What the task asks => Write out exactly, with both ends included, the lines that run from the line containing "At what coordinates" to the end of the entries. Pictures are not part of the answer.

Extracted records =>
════════════════

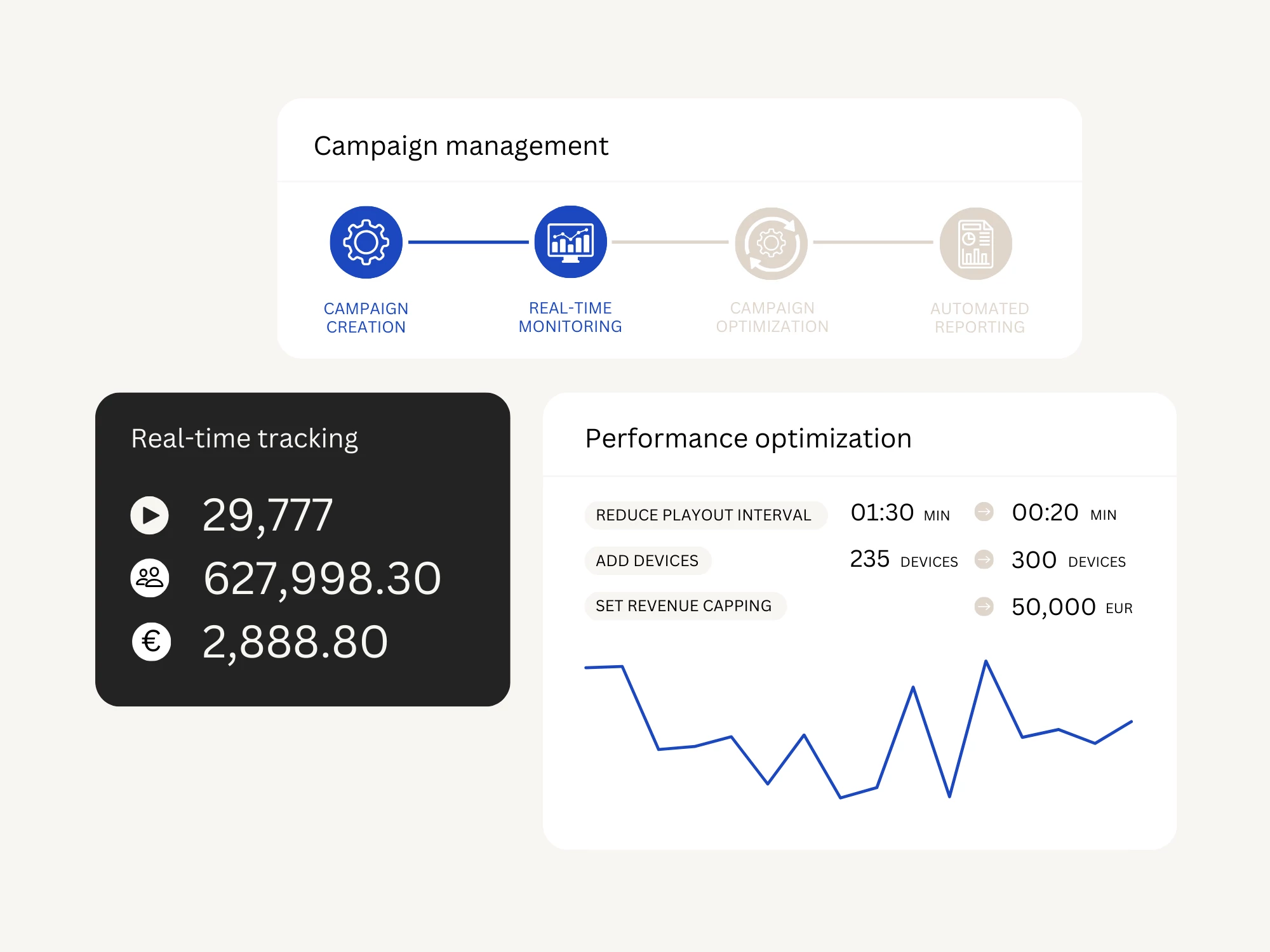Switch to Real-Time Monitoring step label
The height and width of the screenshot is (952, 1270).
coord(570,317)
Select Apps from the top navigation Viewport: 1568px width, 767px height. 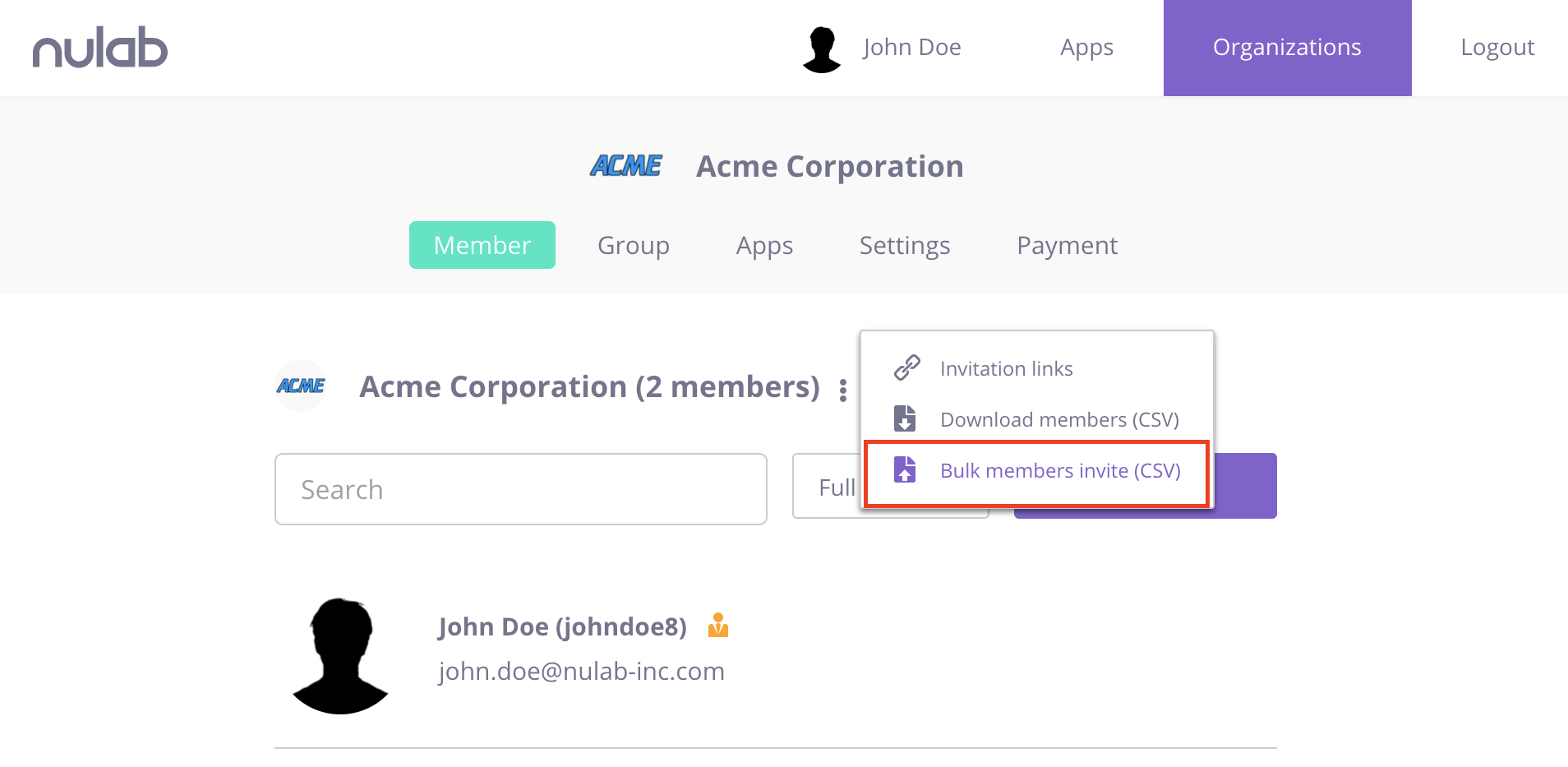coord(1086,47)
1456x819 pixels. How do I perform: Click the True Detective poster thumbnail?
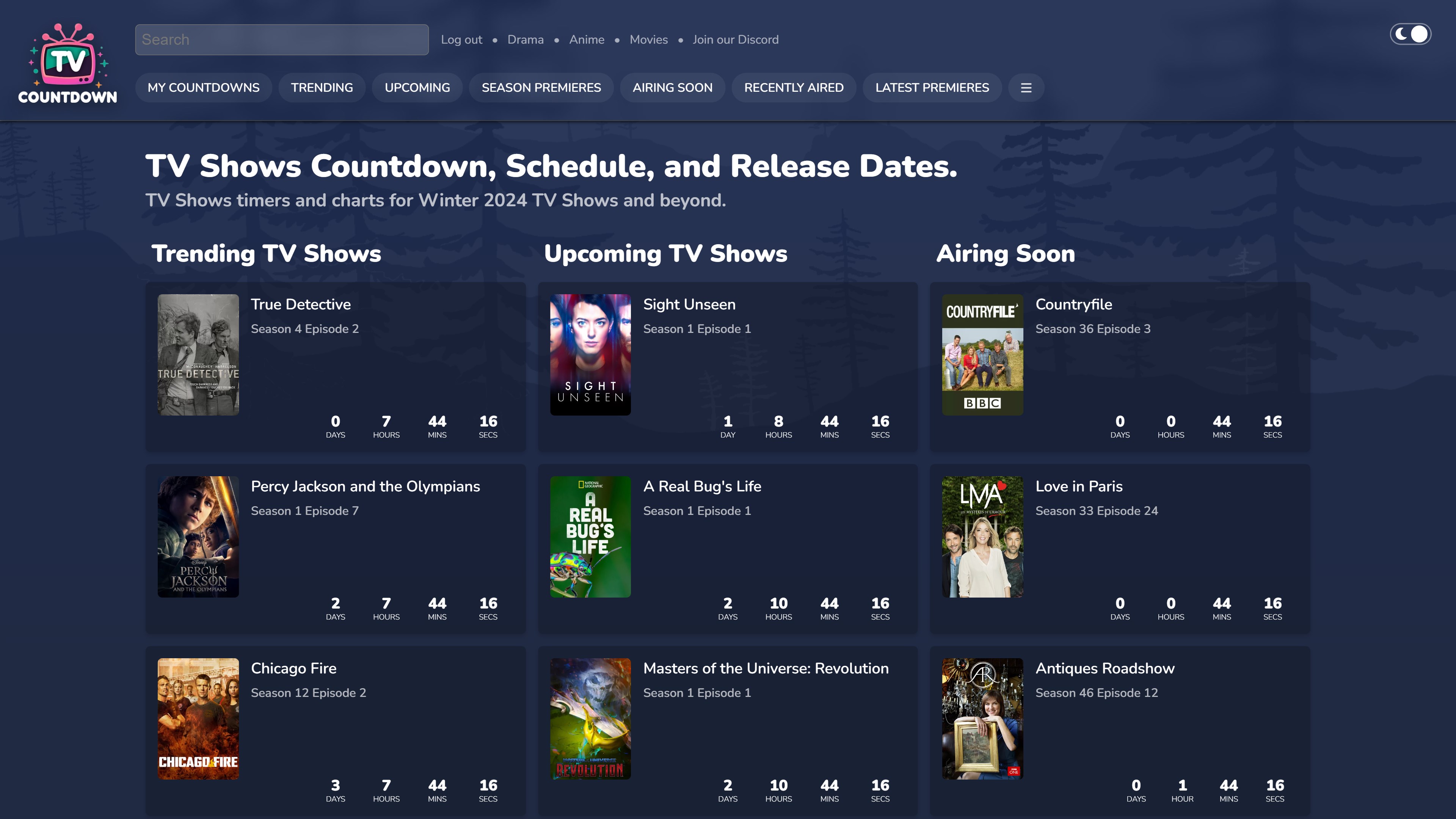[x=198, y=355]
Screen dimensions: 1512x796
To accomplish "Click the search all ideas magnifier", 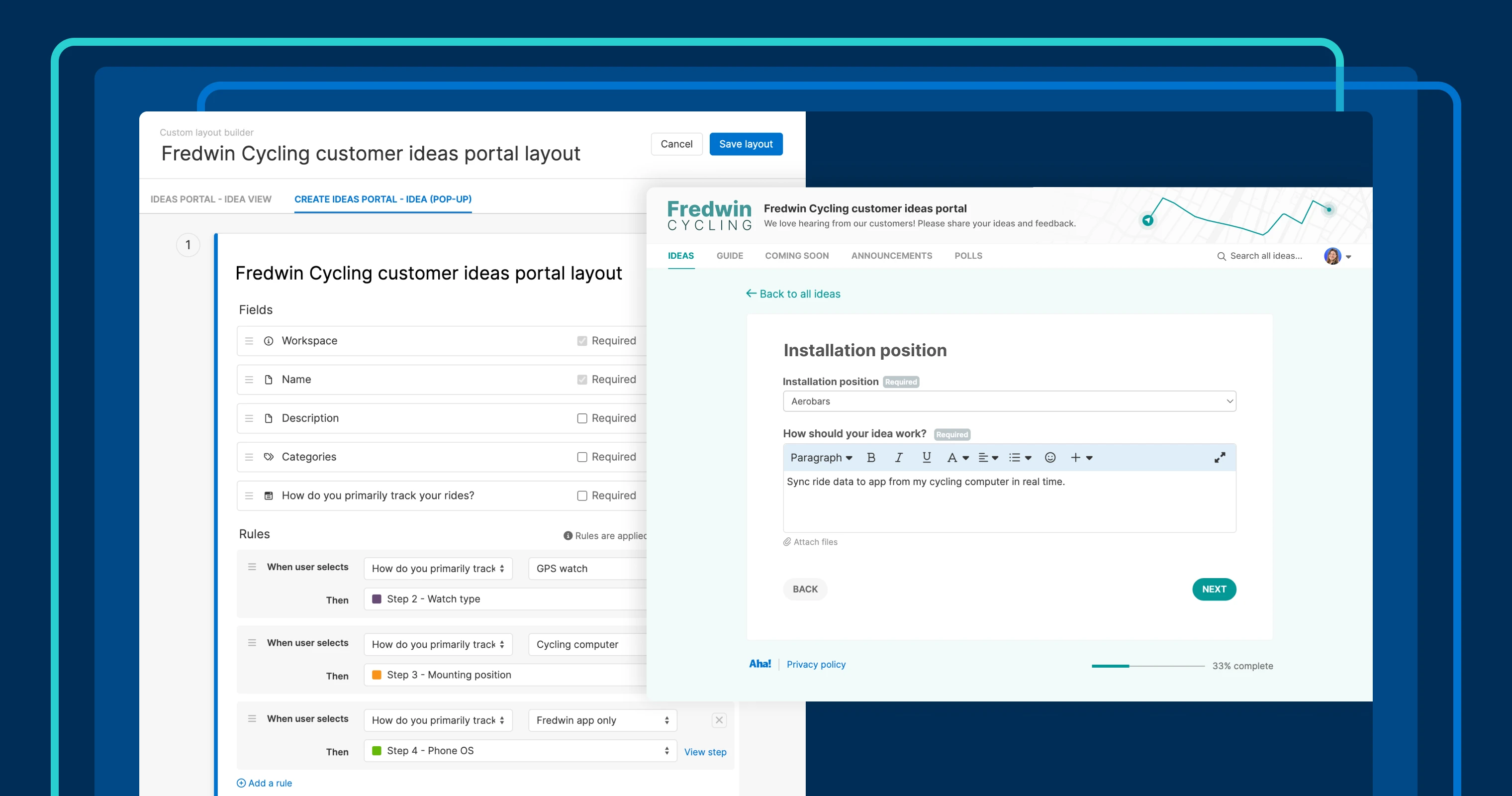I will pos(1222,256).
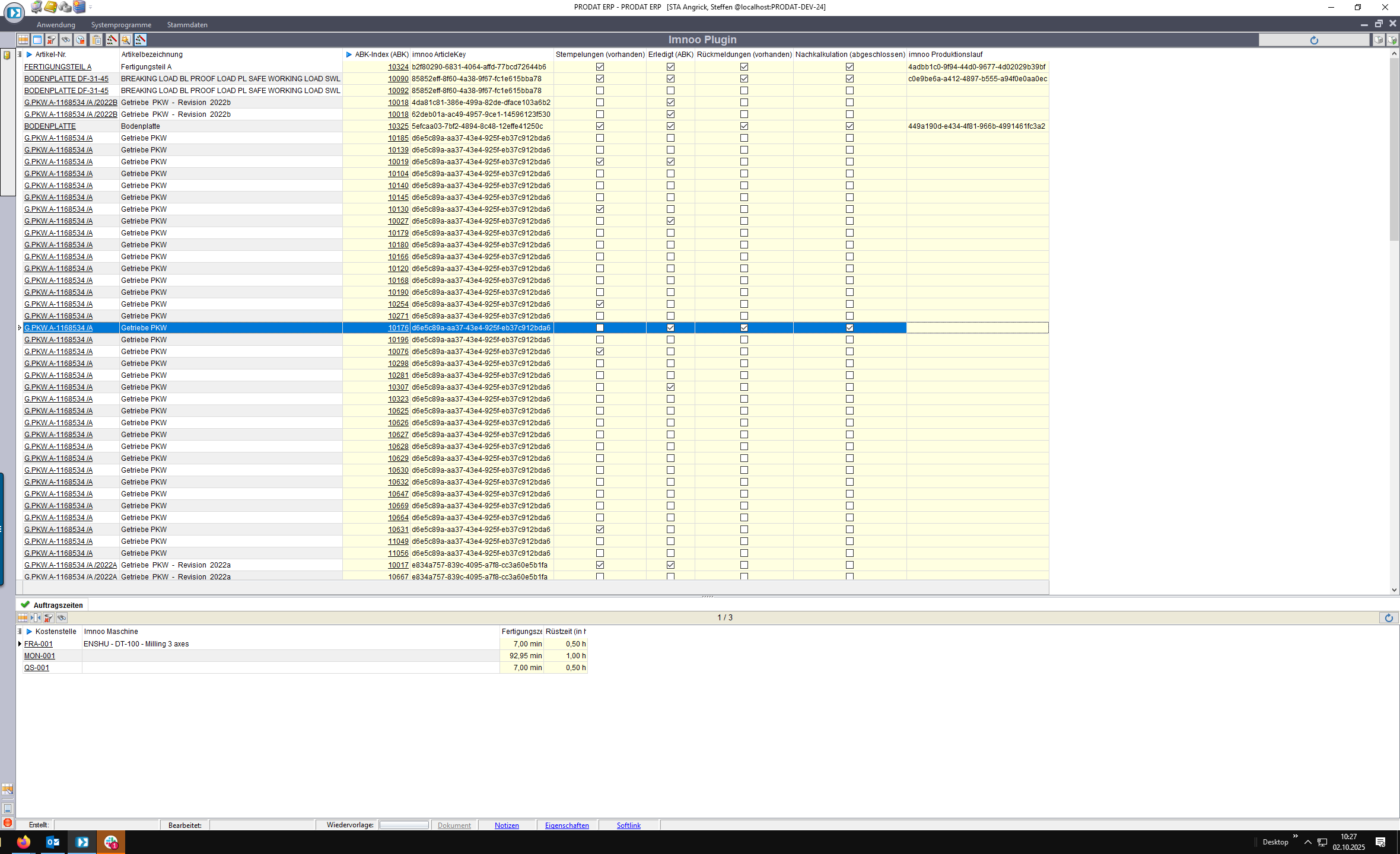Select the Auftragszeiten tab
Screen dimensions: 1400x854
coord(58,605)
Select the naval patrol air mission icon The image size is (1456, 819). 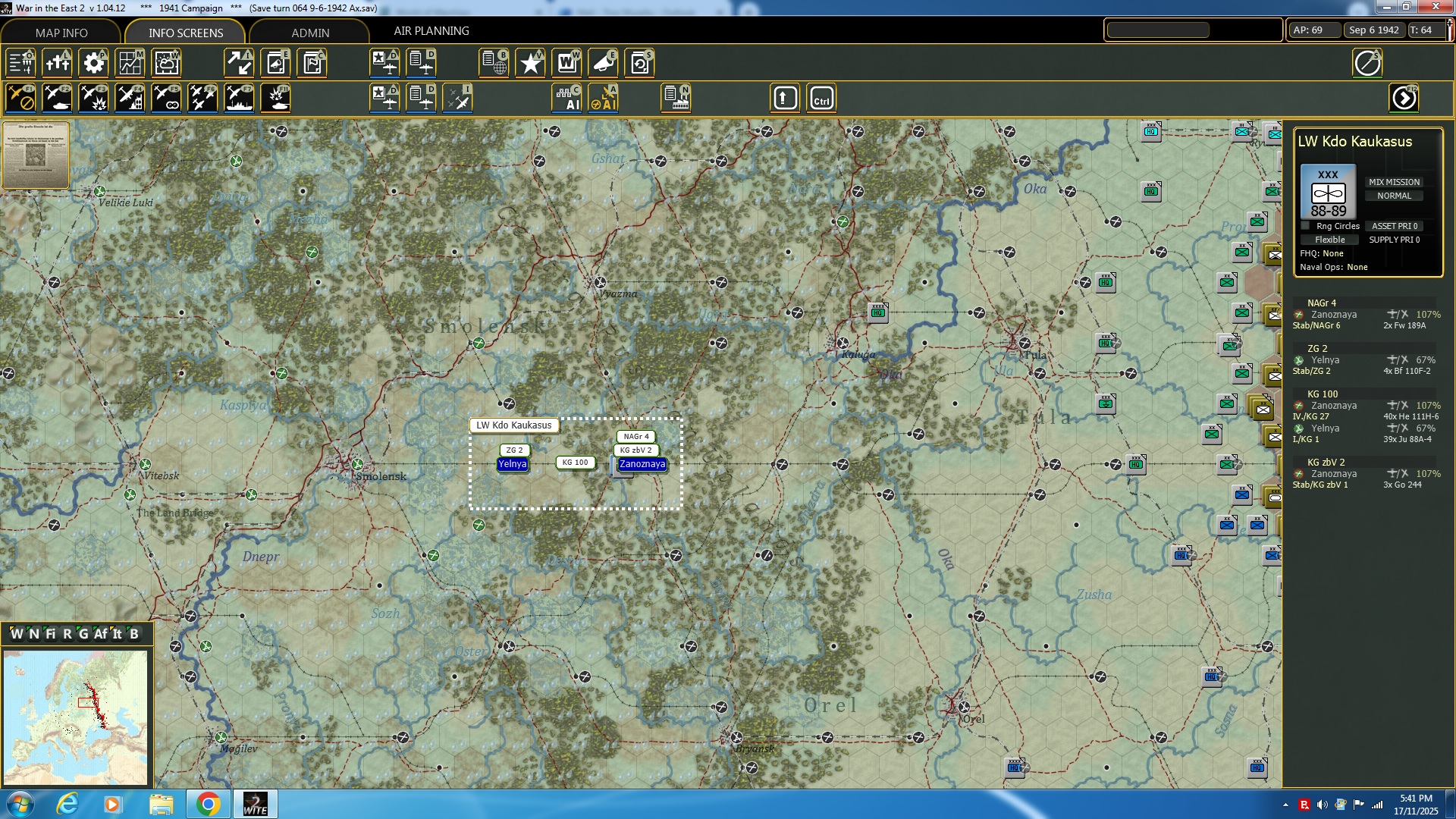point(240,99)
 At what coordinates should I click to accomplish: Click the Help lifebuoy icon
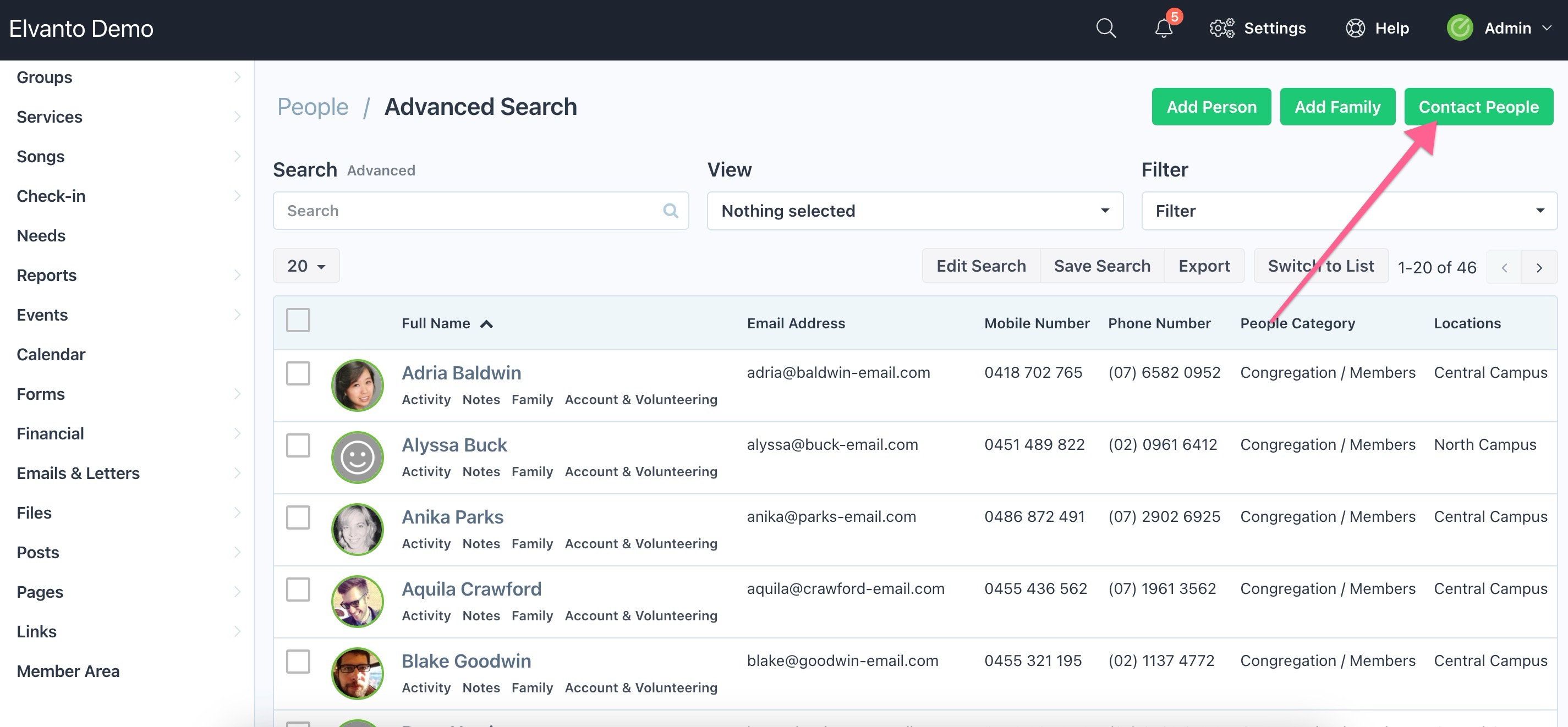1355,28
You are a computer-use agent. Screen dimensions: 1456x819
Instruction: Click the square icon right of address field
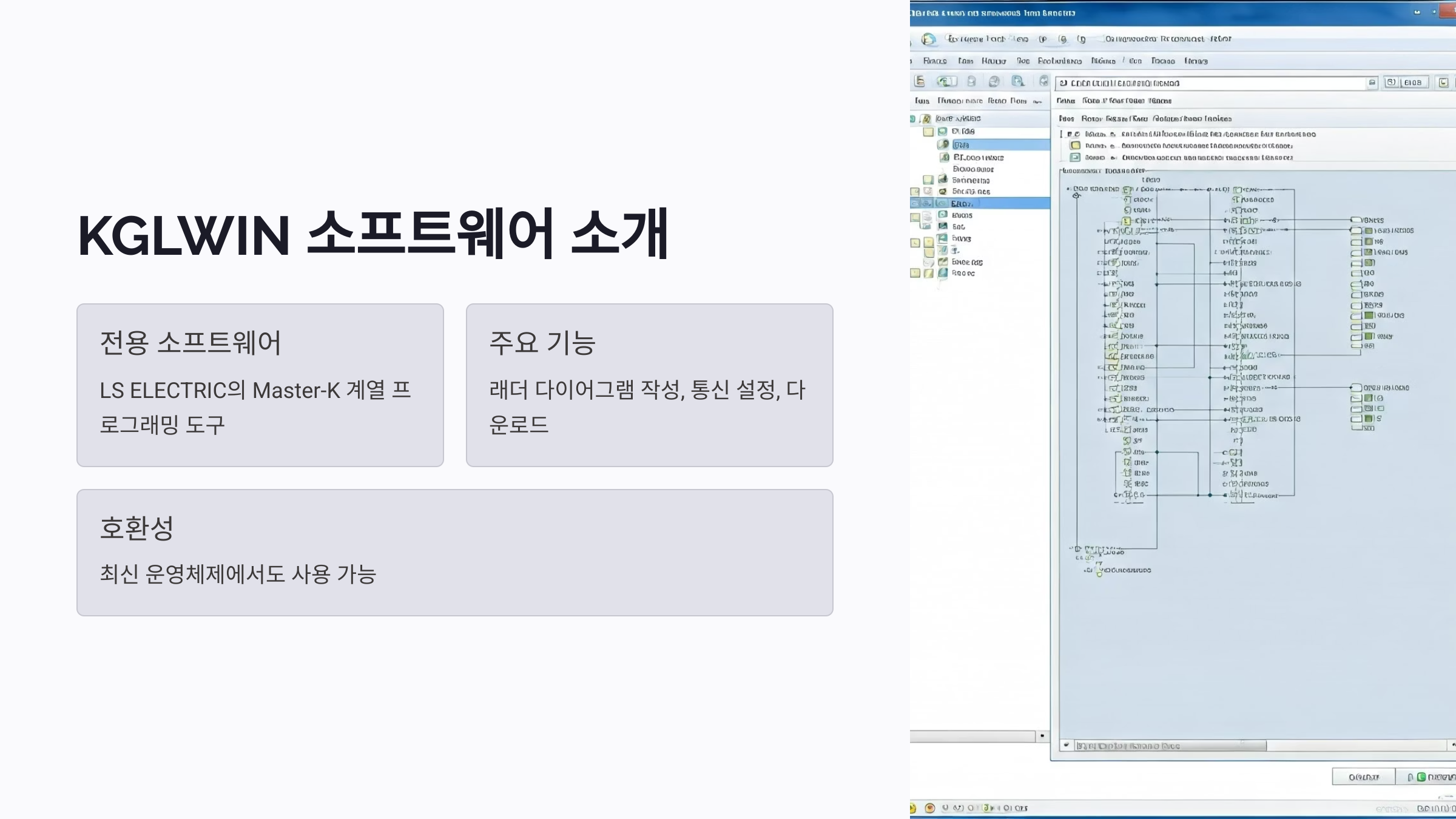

════════════════

Answer section =>
 At what coordinates should I click to accomplish: Click the Help lifebuoy icon
1355,28
You are a computer-use agent. Screen dimensions: 1456x819
Instruction: Click the square icon right of address field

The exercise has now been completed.